David Crawford, Radio Times, 1st April 2009

Stewart's wonderfully witty weekly barrage against the stupidities of modern life has left us asking one question - why has it taken 10 years for a TV channel to recognise his formidable talent? And, while we're at it, why isn't his former double-act partner, Richard Herring, on the telly screen, either? Regardless, political correctness - or what people assume to be political correctness - is on Stewart's radar tonight. Incoming!

What's On TV, 30th March 2009

A welcome return to the small screen for Richard Herring's taller, (marginally) slimmer and deadpan former partner. Mixing standup comedy about a particular subject - in this case, the phenomenon of 'toilet books' - interspersed with relevant sketches, this showed Lee at his witty, caustic best. We'll definitely be tuning in again.

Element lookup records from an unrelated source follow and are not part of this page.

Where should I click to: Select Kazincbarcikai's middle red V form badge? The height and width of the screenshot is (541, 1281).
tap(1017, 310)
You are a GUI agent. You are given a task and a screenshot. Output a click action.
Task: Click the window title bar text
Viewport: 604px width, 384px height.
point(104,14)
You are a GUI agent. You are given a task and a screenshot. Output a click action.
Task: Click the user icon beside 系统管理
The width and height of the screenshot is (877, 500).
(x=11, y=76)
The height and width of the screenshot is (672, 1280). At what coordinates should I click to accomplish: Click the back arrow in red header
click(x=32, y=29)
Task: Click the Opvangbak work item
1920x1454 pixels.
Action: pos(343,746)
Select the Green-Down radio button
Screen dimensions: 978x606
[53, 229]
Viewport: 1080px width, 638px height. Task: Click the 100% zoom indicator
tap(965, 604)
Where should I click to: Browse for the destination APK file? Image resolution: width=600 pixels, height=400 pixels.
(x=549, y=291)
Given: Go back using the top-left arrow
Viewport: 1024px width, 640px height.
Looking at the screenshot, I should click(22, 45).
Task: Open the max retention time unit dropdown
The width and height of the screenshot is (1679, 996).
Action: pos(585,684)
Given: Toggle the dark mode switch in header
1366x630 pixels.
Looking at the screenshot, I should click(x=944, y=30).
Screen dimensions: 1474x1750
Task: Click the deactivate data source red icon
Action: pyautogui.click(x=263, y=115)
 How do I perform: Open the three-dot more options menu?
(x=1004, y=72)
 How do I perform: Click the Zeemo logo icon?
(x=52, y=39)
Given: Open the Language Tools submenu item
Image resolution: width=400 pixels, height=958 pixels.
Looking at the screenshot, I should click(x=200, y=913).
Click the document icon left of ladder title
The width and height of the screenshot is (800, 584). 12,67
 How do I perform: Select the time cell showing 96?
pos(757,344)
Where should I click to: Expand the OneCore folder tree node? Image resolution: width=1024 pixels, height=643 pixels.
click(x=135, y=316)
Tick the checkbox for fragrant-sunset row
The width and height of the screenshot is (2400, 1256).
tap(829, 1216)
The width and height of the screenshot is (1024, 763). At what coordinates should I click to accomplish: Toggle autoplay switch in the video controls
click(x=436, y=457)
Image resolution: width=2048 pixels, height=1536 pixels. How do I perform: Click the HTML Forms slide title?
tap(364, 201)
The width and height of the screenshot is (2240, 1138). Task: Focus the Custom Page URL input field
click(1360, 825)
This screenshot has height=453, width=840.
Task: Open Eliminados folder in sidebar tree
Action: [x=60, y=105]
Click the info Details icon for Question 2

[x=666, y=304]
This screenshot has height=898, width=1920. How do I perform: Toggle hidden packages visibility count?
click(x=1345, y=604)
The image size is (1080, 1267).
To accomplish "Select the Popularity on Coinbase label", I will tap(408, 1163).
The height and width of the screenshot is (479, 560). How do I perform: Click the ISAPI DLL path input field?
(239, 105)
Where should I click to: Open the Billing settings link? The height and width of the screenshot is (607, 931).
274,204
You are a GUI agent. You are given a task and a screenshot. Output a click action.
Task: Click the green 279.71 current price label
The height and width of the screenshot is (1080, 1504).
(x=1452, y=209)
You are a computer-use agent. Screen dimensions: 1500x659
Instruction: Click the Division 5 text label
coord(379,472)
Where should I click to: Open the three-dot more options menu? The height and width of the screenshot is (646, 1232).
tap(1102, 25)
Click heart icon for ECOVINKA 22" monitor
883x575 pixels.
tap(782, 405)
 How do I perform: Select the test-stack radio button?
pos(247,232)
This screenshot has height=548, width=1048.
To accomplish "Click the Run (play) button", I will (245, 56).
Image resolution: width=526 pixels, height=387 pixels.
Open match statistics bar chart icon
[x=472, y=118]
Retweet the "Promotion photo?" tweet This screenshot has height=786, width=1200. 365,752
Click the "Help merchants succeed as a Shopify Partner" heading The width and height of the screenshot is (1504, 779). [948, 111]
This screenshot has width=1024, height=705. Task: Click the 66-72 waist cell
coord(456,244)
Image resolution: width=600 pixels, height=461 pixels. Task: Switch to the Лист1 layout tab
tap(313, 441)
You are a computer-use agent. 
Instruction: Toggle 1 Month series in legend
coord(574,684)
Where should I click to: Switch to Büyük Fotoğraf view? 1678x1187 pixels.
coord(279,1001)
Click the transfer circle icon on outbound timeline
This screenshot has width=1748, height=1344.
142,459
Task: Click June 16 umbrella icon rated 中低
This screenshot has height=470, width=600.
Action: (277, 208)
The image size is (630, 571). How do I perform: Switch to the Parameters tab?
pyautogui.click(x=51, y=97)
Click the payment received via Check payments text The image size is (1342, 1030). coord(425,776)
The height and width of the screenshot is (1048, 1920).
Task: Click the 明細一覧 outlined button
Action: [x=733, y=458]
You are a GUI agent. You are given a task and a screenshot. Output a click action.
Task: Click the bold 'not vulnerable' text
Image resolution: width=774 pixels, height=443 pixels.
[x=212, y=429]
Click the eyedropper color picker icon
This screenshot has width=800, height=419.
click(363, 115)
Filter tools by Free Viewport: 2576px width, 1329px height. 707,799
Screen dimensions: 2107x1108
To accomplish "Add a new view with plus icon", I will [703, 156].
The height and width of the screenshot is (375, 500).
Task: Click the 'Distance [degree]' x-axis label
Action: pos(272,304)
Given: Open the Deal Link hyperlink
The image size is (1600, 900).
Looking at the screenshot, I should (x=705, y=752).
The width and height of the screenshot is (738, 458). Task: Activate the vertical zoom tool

The Custard TV, 17th March 2009

Stewart Lee, stand-up comic par excellence and TV partner of Richard Herring, returns to prime-time television with this six-part series of sketches and routines, each week taking a new theme. His first is the "toilet book", by which he means the kind of publication one might keep in a bathroom, rather than a Bathstore catalogue. "For some reason," says Lee, "someone, somewhere, thought history, fiction, poetry and the like weren't enough any more, and so they invented celebrity hardbacks, tragic lives and Dan Brown." That gives Lee an excuse to examine works by Asher D and Paddy McGinty, and to wonder what would happen if Da Vinci Code author Dan Brown got a job where he had to break bad news - melodramatic doesn't exactly cover it. Indeed, Lee's strength often comes from a peculiar sense of tongue-in-cheek but nevertheless righteous anger about his subjects: "What does it say about our culture that the word 'toilet' can be appended to the word 'book'?" he asks. "Toilet seat, yes. Toilet paper, yes. Toilet duck - you can even have toilet duck. But toilet book - surely not?" It's hard not to agree. Simon Munnery is among Lee's impressive line-up of co-stars, while comedian Peter Serafinowicz provides the voice-over.